Respiratory muscle weakness frequently develops during mechanical ventilation, although in children there are limited data about its prevalence and whether it is associated with extubation outcomes. We sought to identify risk factors for pediatric extubation failure, with specific attention to respiratory muscle strength.


Secondary analysis of prospectively collected data.


Tertiary care PICU.


Four hundred nine mechanically ventilated children.


Respiratory measurements using esophageal manometry and respiratory inductance plethysmography were made preextubation during airway occlusion and on continuous positive airway pressure of 5 and pressure support of 10 above positive end-expiratory pressure 5 cm H2O, as well as 5 and 60 minutes postextubation.

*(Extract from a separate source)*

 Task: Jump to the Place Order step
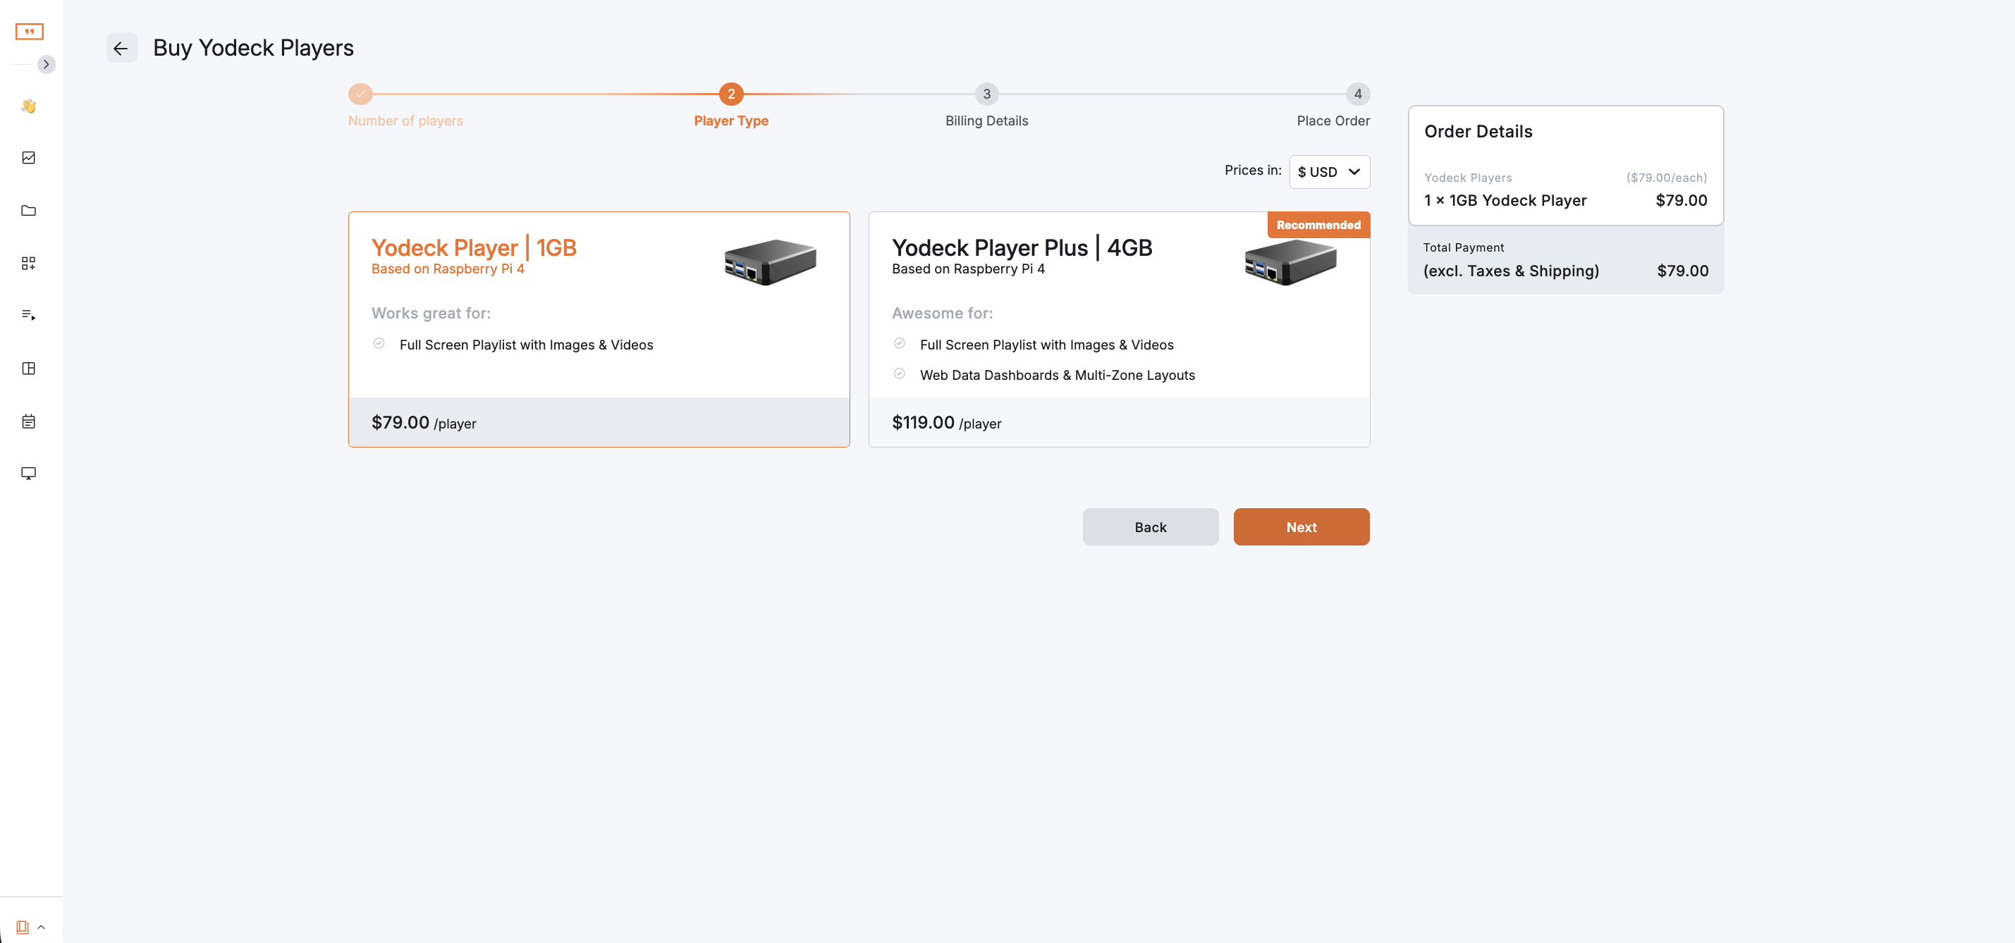click(1357, 95)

Thirty-four patients (8.3%) were reintubated within 48 hours of extubation. Reintubation risk factors included lower maximum airway pressure during airway occlusion (aPiMax) preextubation, longer length of ventilation, postextubation upper airway obstruction, high respiratory effort postextubation (pressure rate product, pressure time product, tension time index), and high postextubation phase angle. Nearly 35% of children had diminished respiratory muscle strength (aPiMax ≤ 30 cm H2O) at the time of extubation, and were nearly three times more likely to be reintubated than those with preserved strength (aPiMax > 30 cm H2O; 14% vs 5.5%; p = 0.006). Reintubation rates exceeded 20% when children with low aPiMax had moderately elevated effort after extubation (pressure rate product > 500), whereas children with preserved aPiMax had reintubation rates greater than 20% only when postextubation effort was very high (pressure rate product > 1,000). When children developed postextubation upper airway obstruction, reintubation rates were 47.4% for those with low aPiMax compared to 15.4% for those with preserved aPiMax (p = 0.02). Multivariable risk factors for reintubation included acute neurologic disease, lower aPiMax, postextubation upper airway obstruction, higher preextubation positive end-expiratory pressure, higher postextubation pressure rate product, and lower height.


Neuromuscular weakness at the time of extubation was common in children and was independently associated with reintubation, particularly when postextubation effort was high.